SET EXERCISE — Change "Select" to "Choose" wherever it appears in the material, leaving every other part unchanged, and omit the pictures from your answer.

EXTRACTED RECORDS —
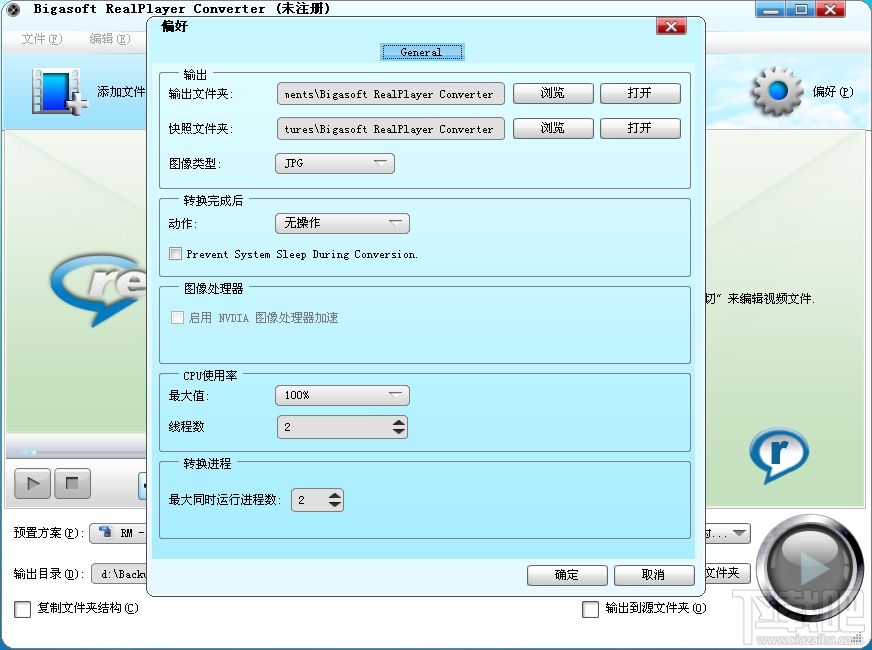Screen dimensions: 872x650
Task: Increase 线程数 with the up stepper arrow
Action: click(400, 422)
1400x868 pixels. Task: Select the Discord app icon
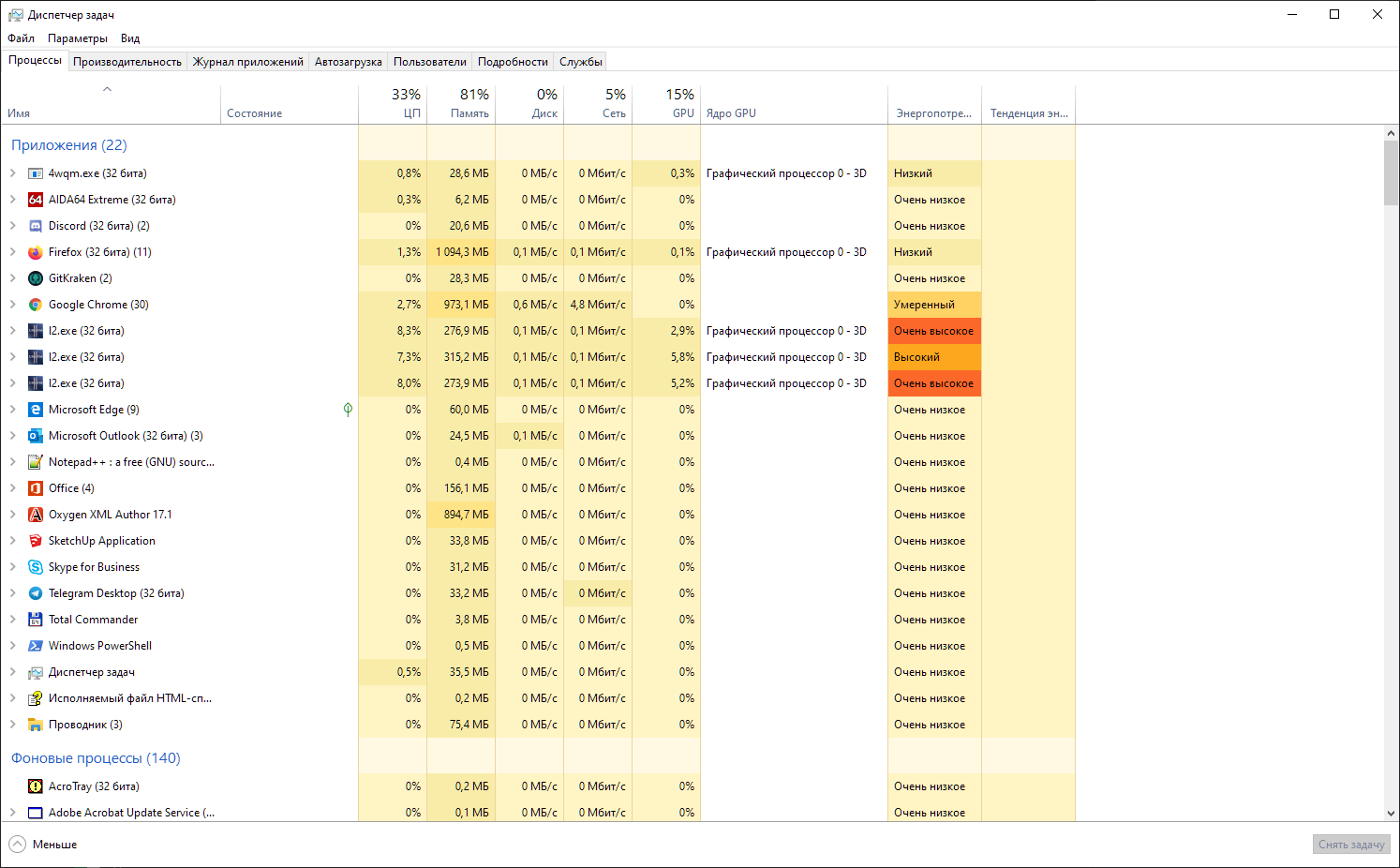click(36, 226)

RESPONSE TO THIS TASK —
Screen dimensions: 872x650
Task: Increase 线程数 with the up stepper arrow
Action: click(400, 422)
1400x868 pixels. Task: Choose the Discord app icon
click(36, 226)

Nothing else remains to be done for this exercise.